- Selected extract
----------
Re: XTS cipher mode for cluster file encryption

From: Stephen Frost <sfrost(at)snowman(dot)net>
To: Bruce Momjian <bruce(at)momjian(dot)us>
Cc: PostgreSQL-development <pgsql-hackers(at)postgresql(dot)org>
Subject: Re: XTS cipher mode for cluster file encryption
Date: 2021-10-15 19:22:48
Message-ID: 20211015192248.GP20998@tamriel.snowman.net
Views: Raw Message | Whole Thread | Download mbox | Resend email
Thread:
Lists: pgsql-hackers

Greetings,

* Bruce Momjian (bruce(at)momjian(dot)us) wrote:
> As you might have seen from my email in another thread, thanks to
> Stephen and Cybertec staff, I am back working on cluster file
> encryption/TDE.
>
> Stephen was going to research if XTS cipher mode would be a good fit for
> this since it was determined that CTR cipher mode was too vulnerable to
> IV reuse, and the LSN provides insufficient uniqueness. Stephen
> reported having trouble finding a definitive answer, so I figured I
> would research it myself.
>
> Of course, I found the same lack of information that Stephen did. ;-)
> None of my classic cryptographic books cover XTS or the XEX encryption
> mode it is based on, since XTS was only standardized in 2007 and
> recommended in 2010. (Yeah, don't get me started on poor cryptographic
> documentation.)
>
> Therefore, I decide to go backward and look at CTR and CBC to see how
> the nonce is used there, and if XTS fixes problems with nonce reuse.
>
> First, I originally chose CTR mode since it was a streaming cipher, and
> we therefore could skip certain page fields like the LSN. However, CTR
> is very sensitive to LSN reuse since the input bits generate encrypted
> bits in exactly the same locations on the page. (It uses a simple XOR
> against a cipher). Since sometimes pages with different page contents
> are encrypted with the same LSN, especially on replicas, this method
> failed.
>
> Second is CBC mode. which is a block cipher. I thought that meant that
> you could only encrypt 16-byte chunks, meaning you couldn't skip
> encryption of certain page fields unless they are 16-byte chunks.
----------
- Data extract

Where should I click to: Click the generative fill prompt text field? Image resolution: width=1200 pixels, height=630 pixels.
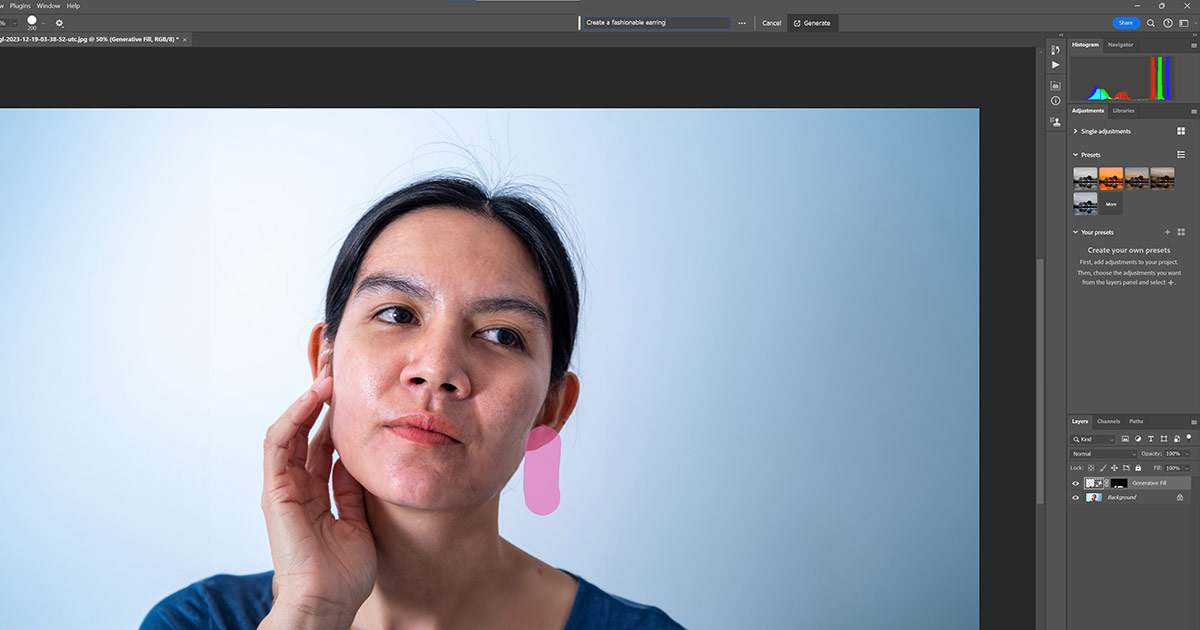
----------
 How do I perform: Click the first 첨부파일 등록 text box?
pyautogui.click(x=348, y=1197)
----------
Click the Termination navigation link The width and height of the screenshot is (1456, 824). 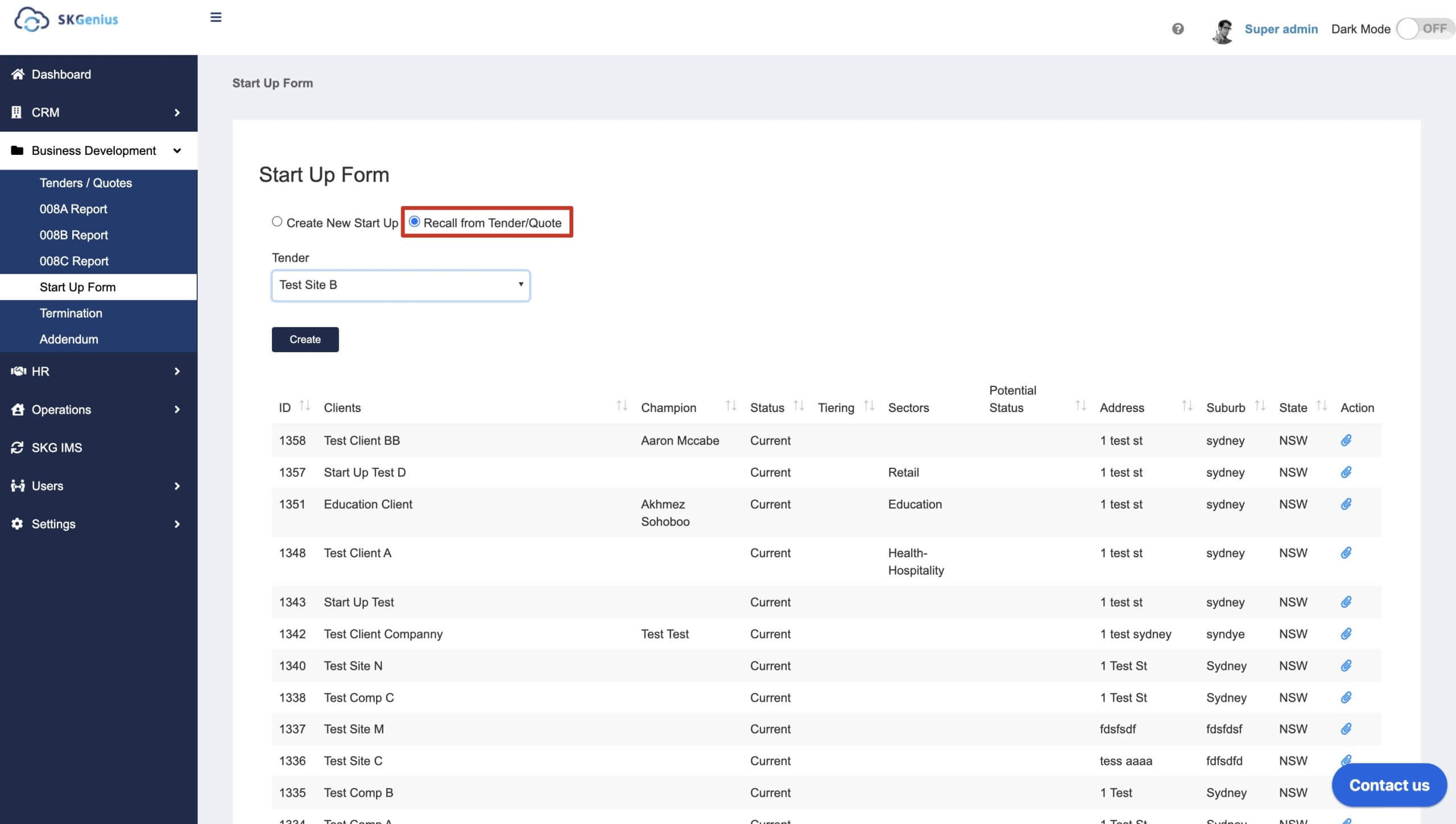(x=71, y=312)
----------
- What the exercise asks
Using the mailing-list message on XTS cipher mode, answer the following:
(a) In what year was XTS standardized?
(b) Why was CTR mode originally chosen?
(c) What size of chunks did the writer believe CBC mode could only encrypt?

- Full response
(a) 2007.
(b) It was a streaming cipher, so certain page fields, such as the LSN, could be skipped.
(c) 16-byte chunks.